First, in order to understand asymptomatic transmission, researchers must have a reliable way of identifying asymptomatic cases. Over a year after the first case of COVID-19 was identified, the true rates of asymptomatic COVID-19 cases have still remained elusive, with estimates from various studies ranging from as low as 5% to as high as 80%. The difficulty in determining the proper percentage of asymptomatic cases can be explained in part that asymptomatic carriers of the virus are, by the very nature of the definition, hard to find. Without presenting any symptoms, these patients are largely unaware that they have COVID-19, and thus will be unlikely to get tested and identified in COVID-19 statistics.
A recent study from researchers at a Bond University, the University of Sydney, and the University of New South Wales Sydney in Australia have attempted to elucidate the proportion of COVID-19 cases that are asymptomatic by conducting a meta-analysis of published research in which asymptomatic cases were likely to be tested and identified. A meta-analysis is a type of secondary analysis in which the results of several similar scientific studies are combined in order to gain a more robust picture of whatever the researchers are aiming to study.
In this case, studies included tests of nursing home residents, close contacts of confirmed COVID-19 cases, and a district surveillance program in Italy in which the majority of a population of an Italian town were selected. The researchers also specifically selected studies in which participants were tested regardless of the presence or absence of symptoms, and with sufficient follow-up periods of participants to ensure that they were in fact asymptomatic rather than just pre-symptomatic. In sum, a total of thirteen articles were included, which accounted for 21,708 tested participants which were close contacts of 849 confirmed COVID-19 cases. These studies were selected across seven countries: China, the United States, Taiwan, Brunei, Korea, France, and Italy.
After combining the data from these studies, the researchers estimated that 17% of COVID-19 cases were asymptomatic, or in other words, roughly 1-in-6 COVID-19 cases had no actual symptoms of the disease.
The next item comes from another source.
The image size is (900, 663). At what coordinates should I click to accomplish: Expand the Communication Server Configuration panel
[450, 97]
The estimated asymptomatic rates were 16% for outside of nursing homes (where the average age was 31) and 20% inside of care homes (where the average age was 75), indicating a slightly higher rate of asymptomatic COVID-19 in higher age groups.
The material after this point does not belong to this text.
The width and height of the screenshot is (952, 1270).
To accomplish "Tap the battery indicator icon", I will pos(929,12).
The researchers from Australia also aimed to identify disease transmission from asymptomatic cases of COVID-19, or more simply, how likely asymptomatic COVID-19 patients were to spread the virus to others. Through analysing the data on secondary infections, they estimated the relative risk of asymptomatic transmission to be 42% lower than that of symptomatic transmission, meaning that while patients with asymptomatic cases of COVID-19 can still transmit the virus, they appear to be 42% less likely to do so compared to patients that presented with actual COVID-19 symptoms.
An understanding of the percentage of asymptomatic cases, as well as the likelihood of asymptomatic spread, allows researchers to generate more accurate models of COVID-19 case growth. These types of models allow public health experts to predict how people’s behaviour will contribute to the growth or decline of COVID-19 cases in local populations. With more information, people in local populations can also gain more informed expectations for what to expect from the pandemic as it progresses. Now approaching the one year anniversary since the World Health Organization officially declared COVID-19 to be a global pandemic, insights into the disease’s presentation and transmissibility are needed more than ever.